→ **Task goal**:
Extract every line below that contains the word "screenshot".
━━━ Material to process ━━━
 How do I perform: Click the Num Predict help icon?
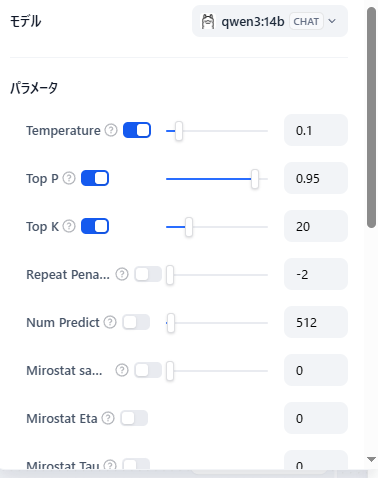110,322
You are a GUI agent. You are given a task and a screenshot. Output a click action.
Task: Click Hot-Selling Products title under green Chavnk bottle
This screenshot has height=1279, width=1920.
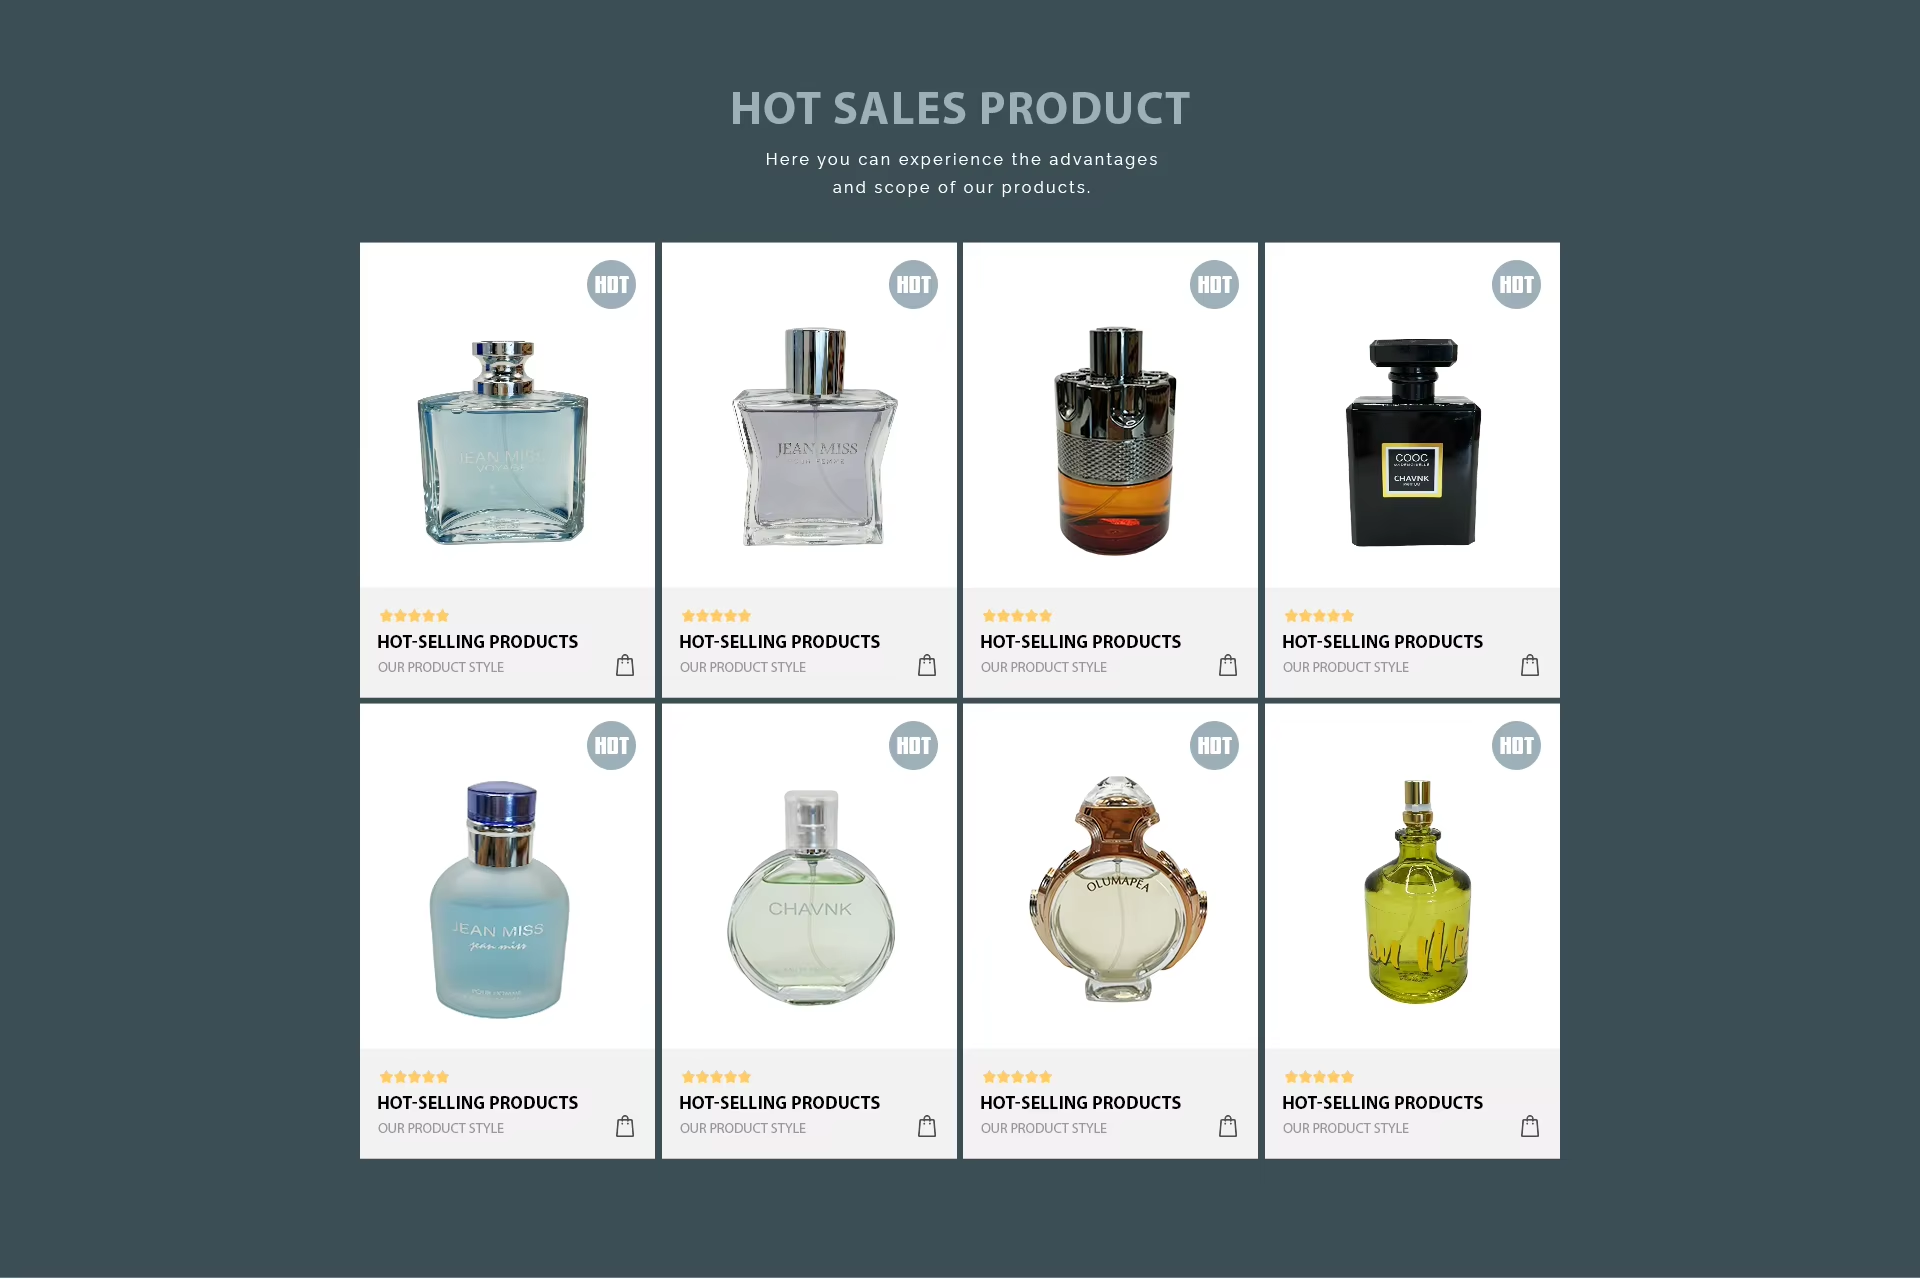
━━━
→ **Reply**:
You are a GUI agent. You are given a task and a screenshot. Output a click action.
This screenshot has height=1279, width=1920.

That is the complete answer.